[Collection entries]
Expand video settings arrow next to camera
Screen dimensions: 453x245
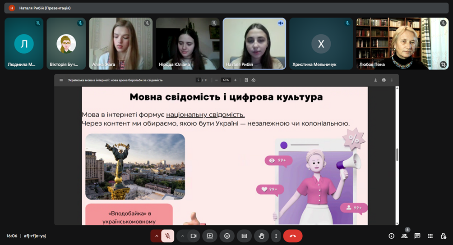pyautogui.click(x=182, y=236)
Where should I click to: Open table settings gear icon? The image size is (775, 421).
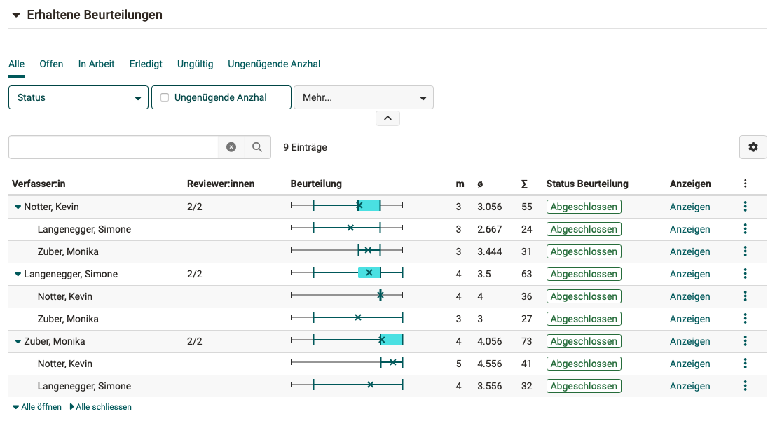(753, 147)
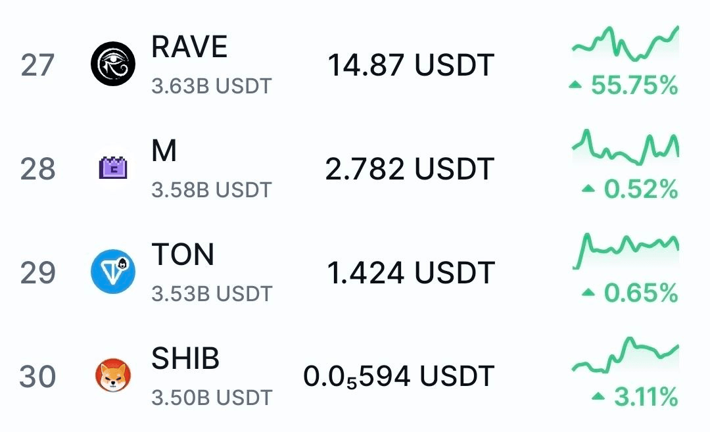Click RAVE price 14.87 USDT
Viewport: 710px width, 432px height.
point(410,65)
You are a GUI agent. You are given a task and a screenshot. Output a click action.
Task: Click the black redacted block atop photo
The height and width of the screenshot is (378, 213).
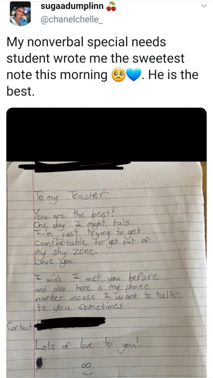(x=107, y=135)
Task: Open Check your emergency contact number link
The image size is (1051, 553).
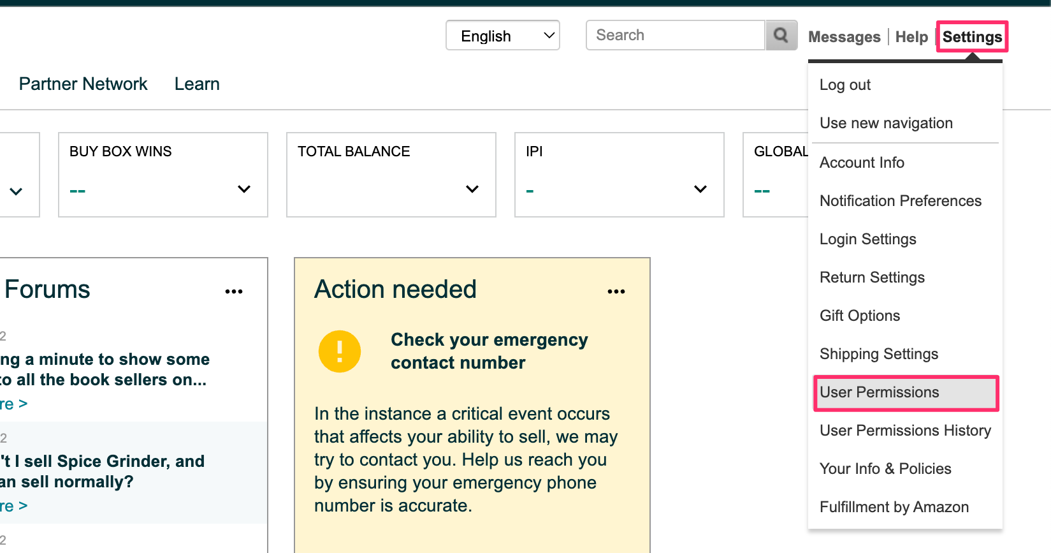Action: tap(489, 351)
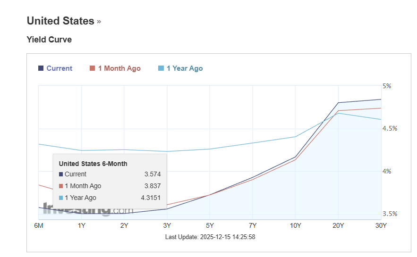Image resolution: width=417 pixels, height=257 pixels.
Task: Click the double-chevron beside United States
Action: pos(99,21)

-- ASSIGNMENT --
Begin at the line with "You are a GUI" and end at the last line of the data above. Reproduce those lines exactly, but not the pictures.

-- RESPONSE --
You are a GUI agent. You are given a task and a screenshot. Output a click action.
Task: Click the black redacted block atop photo
The height and width of the screenshot is (378, 213).
(x=107, y=135)
Task: Open Check your emergency contact number link
The image size is (1051, 553).
Action: tap(489, 351)
Image resolution: width=417 pixels, height=257 pixels.
Task: Click the double-chevron beside United States
Action: pos(99,21)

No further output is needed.